* FRAGMENTO ORIGINAL

«Manuela Pedraza y Crámer fue el primer templo tumultuoso y dominguero, al que asistí en pos de la ritual ceremonia largamente imaginada. El primer hervidero impregnado de leyenda, que me tuvo por ávido testigo abismado de asombro…
El descubrimiento del primer territorio de un mundo maravilloso y disperso, congregado al unísono sobre muchos rectángulos con pretensión de verde, pleno de incitantes promesas, imprevistas y presentidas a la vez. Fue la primera ruta – Crámer derecho- desde mi barrio rebosante de frondas, cercos y jardines (allí donde la frontera de Belgrano y Colegiales se confundía entre rosales y malvones, ligustros prolijarnente podados, campanillas ariscas y parrales que entoldaban agrietados patios), hacia el hallazgo de un fervor predestinado.
Belgrano y Colegiales, tocándose en la geografía de un límite impreciso, así como era de imprecisa la adhesión a un River Plate, casi recién llegado (con lujo y prestigio) a los deslindes del barrio, con otras no menos importantes que suscitaba el viejo «calamar», tradicionalmente dueño del escenario cercano que recogía una historia más copiosa y memorable. Y los últimos hinchas de un Colegiales otrora glorioso, que ya comenzaba a ser recuerdo, a irse, no sólo del barrio sino también de los fervores, repartidos a regañadientes entre las dos camisetas que a veces flameaban en algunos altillos, «de vuelta» de un fútbol recordado como de épocas mejores (porque entonces ellos eran jóvenes).

Registros de datos:
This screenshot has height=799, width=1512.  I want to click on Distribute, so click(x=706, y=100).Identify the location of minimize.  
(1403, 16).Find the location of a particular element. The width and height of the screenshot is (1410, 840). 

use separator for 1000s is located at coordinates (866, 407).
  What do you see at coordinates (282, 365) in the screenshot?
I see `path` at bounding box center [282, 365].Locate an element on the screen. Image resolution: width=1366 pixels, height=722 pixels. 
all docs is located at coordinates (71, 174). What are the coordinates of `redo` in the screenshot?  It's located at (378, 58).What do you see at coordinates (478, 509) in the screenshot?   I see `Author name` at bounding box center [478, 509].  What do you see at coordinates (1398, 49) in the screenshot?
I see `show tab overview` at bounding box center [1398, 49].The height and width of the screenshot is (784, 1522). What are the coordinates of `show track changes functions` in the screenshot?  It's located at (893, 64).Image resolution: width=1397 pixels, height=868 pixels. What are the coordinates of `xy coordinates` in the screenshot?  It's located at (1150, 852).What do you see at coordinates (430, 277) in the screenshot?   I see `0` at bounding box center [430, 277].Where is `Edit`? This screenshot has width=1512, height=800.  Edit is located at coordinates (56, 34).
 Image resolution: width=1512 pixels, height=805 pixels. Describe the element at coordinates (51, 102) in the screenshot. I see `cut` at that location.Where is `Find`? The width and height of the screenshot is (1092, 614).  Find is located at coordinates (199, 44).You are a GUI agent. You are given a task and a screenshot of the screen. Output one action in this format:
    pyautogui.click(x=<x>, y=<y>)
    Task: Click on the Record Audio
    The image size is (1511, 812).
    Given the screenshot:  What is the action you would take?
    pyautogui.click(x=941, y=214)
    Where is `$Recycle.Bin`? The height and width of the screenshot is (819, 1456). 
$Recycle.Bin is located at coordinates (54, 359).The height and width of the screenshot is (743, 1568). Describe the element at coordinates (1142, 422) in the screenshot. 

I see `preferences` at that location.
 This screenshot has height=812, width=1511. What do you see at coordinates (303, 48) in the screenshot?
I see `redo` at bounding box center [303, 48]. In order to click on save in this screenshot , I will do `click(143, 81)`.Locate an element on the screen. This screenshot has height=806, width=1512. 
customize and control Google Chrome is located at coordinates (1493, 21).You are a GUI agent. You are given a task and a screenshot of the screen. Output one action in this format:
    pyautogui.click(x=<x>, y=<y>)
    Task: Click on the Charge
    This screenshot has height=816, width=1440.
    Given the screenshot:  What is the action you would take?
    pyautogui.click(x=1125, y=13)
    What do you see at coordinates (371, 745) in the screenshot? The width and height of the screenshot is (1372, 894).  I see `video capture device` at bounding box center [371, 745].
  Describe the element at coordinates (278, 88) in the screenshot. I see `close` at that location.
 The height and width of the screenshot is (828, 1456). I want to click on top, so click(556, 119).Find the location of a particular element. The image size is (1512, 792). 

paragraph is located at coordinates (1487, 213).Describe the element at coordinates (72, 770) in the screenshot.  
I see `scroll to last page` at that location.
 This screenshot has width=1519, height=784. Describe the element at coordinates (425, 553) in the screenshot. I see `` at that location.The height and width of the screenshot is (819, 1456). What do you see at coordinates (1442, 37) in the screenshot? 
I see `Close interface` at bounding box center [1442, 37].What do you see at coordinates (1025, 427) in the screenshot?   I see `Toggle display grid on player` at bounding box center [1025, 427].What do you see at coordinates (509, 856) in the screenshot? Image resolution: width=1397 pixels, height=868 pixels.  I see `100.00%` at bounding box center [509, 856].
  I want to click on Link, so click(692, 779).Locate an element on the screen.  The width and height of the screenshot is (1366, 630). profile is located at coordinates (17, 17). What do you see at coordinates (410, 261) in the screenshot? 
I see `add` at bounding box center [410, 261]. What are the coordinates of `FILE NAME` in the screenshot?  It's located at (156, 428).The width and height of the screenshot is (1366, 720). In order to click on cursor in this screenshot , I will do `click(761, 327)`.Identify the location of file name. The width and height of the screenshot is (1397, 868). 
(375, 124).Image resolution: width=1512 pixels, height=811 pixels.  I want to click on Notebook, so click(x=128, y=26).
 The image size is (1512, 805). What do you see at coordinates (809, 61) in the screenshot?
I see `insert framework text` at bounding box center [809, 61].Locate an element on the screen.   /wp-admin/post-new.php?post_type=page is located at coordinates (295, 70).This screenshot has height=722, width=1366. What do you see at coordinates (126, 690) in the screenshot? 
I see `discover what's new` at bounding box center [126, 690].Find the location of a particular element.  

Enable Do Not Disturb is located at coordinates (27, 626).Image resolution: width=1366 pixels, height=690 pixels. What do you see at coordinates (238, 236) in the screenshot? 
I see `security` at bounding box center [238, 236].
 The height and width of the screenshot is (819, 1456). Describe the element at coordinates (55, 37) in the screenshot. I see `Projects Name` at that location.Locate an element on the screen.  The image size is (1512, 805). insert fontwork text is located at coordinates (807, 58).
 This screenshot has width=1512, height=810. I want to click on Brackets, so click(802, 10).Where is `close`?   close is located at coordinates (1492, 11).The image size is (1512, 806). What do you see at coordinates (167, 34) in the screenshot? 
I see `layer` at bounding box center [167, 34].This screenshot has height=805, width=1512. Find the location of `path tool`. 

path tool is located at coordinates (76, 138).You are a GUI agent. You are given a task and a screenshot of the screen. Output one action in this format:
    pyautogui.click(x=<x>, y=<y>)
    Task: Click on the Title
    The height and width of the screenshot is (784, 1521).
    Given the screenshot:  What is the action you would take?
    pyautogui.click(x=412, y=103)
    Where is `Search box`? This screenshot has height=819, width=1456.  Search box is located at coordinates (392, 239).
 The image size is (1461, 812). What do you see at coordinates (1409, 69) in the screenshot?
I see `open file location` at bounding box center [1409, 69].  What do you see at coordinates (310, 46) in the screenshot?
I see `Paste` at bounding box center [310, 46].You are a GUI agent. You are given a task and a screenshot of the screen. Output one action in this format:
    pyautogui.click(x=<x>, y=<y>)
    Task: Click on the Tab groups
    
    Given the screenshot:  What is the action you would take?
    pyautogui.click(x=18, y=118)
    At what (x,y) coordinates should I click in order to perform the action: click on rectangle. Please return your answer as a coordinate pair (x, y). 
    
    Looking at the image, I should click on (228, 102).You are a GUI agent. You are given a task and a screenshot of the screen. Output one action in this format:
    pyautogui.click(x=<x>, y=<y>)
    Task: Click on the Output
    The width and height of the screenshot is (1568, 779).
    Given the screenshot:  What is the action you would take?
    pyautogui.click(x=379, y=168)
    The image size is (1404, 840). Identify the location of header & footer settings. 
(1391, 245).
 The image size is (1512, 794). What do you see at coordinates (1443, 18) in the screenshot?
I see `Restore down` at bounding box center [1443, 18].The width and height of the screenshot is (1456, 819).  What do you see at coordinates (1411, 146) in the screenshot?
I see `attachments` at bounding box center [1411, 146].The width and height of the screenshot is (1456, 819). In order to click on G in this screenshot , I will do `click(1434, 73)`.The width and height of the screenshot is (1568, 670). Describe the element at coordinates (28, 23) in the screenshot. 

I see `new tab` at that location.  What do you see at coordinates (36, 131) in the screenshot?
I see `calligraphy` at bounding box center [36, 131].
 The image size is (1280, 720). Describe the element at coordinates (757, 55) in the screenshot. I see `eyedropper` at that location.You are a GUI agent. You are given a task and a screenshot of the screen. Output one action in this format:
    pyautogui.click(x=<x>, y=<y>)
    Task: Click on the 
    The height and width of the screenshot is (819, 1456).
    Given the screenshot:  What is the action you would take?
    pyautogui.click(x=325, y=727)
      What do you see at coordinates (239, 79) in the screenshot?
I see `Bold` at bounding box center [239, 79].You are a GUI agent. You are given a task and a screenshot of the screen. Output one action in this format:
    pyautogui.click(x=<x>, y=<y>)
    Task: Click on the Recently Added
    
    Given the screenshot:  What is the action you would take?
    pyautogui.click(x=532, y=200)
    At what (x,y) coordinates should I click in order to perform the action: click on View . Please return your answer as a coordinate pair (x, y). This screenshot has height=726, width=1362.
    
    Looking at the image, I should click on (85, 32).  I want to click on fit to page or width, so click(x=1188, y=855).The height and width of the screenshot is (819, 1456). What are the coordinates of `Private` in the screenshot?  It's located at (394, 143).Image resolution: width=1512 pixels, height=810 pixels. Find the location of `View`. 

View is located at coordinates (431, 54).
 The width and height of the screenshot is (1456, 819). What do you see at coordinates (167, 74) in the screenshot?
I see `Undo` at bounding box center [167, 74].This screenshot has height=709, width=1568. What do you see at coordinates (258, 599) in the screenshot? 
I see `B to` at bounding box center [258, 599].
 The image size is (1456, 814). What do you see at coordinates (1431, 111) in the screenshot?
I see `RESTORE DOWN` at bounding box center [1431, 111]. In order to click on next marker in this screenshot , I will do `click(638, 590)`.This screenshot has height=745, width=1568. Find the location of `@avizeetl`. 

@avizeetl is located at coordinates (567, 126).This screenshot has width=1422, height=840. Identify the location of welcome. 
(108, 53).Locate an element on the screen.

* TAREAS
1. Nombra todas las plantas que aparecen entre paréntesis cuando el fragmento sobre Belgrano y Colegiales describe el barrio.
2. Copia del fragmento sobre Belgrano y Colegiales el pasaje que empieza en "Belgrano y Colegiales, tocándose" y termina en "ellos eran jóvenes).".
3. Responde con lo que dice el fragmento sobre Belgrano y Colegiales:
(a) ¿Cuál fue la primera ruta desde el barrio?
(b) ¿Qué club era tradicionalmente dueño del escenario cercano?
(c) ¿Dónde flameaban a veces las dos camisetas?
Los registros no tienen nada que ver con esto.

* SOLUCIONES
1. Rosales, malvones, ligustros, campanillas y parrales.

2.
Belgrano y Colegiales, tocándose en la geografía de un límite impreciso, así como era de imprecisa la adhesión a un River Plate, casi recién llegado (con lujo y prestigio) a los deslindes del barrio, con otras no menos importantes que suscitaba el viejo «calamar», tradicionalmente dueño del escenario cercano que recogía una historia más copiosa y memorable. Y los últimos hinchas de un Colegiales otrora glorioso, que ya comenzaba a ser recuerdo, a irse, no sólo del barrio sino también de los fervores, repartidos a regañadientes entre las dos camisetas que a veces flameaban en algunos altillos, «de vuelta» de un fútbol recordado como de épocas mejores (porque entonces ellos eran jóvenes).

3.
(a) Crámer derecho.
(b) El viejo «calamar».
(c) En algunos altillos.